• [Problem description]
Once the line containing "Dépendances et cyberdépendance (171, 393)" has been written out, stop; until then, restate each line of the entries below word for word from the first.

Stored items

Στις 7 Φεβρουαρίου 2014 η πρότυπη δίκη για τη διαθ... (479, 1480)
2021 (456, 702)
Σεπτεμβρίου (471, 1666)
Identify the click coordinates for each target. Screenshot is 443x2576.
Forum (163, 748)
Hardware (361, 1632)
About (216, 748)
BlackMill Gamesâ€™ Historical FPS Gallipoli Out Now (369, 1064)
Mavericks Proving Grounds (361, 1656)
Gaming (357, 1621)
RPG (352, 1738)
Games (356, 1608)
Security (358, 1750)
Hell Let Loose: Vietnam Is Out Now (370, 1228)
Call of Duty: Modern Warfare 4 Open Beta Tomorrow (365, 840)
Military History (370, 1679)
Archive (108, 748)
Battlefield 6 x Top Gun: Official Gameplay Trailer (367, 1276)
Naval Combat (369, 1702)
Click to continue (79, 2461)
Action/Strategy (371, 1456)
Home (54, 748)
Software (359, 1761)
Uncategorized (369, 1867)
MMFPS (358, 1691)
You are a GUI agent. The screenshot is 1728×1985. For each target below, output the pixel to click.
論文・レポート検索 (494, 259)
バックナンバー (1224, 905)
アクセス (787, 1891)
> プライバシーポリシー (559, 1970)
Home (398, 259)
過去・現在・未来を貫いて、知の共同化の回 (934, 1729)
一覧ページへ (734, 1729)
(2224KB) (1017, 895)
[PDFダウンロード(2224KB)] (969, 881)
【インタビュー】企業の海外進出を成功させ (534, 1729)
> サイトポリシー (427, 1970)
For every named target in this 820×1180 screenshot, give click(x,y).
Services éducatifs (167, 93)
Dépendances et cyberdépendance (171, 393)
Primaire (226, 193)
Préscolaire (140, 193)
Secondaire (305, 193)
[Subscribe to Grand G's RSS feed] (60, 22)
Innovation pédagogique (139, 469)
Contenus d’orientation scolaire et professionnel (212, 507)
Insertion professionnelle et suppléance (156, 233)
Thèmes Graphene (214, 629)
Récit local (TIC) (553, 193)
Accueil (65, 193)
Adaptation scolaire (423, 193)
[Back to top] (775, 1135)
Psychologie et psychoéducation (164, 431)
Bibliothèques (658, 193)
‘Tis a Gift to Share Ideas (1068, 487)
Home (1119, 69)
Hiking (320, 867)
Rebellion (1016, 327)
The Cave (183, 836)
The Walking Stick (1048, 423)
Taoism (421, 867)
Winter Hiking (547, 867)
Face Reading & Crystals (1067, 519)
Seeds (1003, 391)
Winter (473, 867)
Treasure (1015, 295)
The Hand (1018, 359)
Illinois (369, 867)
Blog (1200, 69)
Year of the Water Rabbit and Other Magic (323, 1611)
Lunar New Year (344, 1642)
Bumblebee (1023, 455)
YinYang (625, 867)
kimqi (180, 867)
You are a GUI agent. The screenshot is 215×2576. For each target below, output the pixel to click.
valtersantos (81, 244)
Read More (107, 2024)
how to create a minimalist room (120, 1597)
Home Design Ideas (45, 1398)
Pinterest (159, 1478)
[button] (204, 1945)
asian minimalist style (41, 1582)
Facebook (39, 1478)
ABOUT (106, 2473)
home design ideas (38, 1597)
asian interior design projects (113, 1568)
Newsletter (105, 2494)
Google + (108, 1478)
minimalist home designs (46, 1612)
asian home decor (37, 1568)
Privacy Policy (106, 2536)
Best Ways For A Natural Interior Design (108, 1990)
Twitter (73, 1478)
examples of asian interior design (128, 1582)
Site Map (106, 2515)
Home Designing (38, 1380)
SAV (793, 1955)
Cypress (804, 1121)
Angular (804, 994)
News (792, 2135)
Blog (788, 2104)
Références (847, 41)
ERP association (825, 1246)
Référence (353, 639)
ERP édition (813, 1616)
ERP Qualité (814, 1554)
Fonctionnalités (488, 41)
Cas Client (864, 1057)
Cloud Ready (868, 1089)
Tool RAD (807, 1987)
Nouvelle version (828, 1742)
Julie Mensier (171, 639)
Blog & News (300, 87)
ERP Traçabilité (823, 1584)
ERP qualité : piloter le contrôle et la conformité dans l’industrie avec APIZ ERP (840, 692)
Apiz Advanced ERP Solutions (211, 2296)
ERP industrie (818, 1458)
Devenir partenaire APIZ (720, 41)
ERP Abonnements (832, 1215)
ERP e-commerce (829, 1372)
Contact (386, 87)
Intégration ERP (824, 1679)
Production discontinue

• [Answer to this task]
Στις 7 Φεβρουαρίου 2014 η πρότυπη δίκη για τη διαθ... (479, 1480)
2021 (456, 702)
Σεπτεμβρίου (471, 1666)
Identify the click coordinates for each target. Screenshot is 443x2576.
Forum (163, 748)
Hardware (361, 1632)
About (216, 748)
BlackMill Gamesâ€™ Historical FPS Gallipoli Out Now (369, 1064)
Mavericks Proving Grounds (361, 1656)
Gaming (357, 1621)
RPG (352, 1738)
Games (356, 1608)
Security (358, 1750)
Hell Let Loose: Vietnam Is Out Now (370, 1228)
Call of Duty: Modern Warfare 4 Open Beta Tomorrow (365, 840)
Military History (370, 1679)
Archive (108, 748)
Battlefield 6 x Top Gun: Official Gameplay Trailer (367, 1276)
Naval Combat (369, 1702)
Click to continue (79, 2461)
Action/Strategy (371, 1456)
Home (54, 748)
Software (359, 1761)
Uncategorized (369, 1867)
MMFPS (358, 1691)
You are a GUI agent. The screenshot is 1728×1985. For each target below, output the pixel to click.
論文・レポート検索 (494, 259)
バックナンバー (1224, 905)
アクセス (787, 1891)
> プライバシーポリシー (559, 1970)
Home (398, 259)
過去・現在・未来を貫いて、知の共同化の回 (934, 1729)
一覧ページへ (734, 1729)
(2224KB) (1017, 895)
[PDFダウンロード(2224KB)] (969, 881)
【インタビュー】企業の海外進出を成功させ (534, 1729)
> サイトポリシー (427, 1970)
For every named target in this 820×1180 screenshot, give click(x,y).
Services éducatifs (167, 93)
Dépendances et cyberdépendance (171, 393)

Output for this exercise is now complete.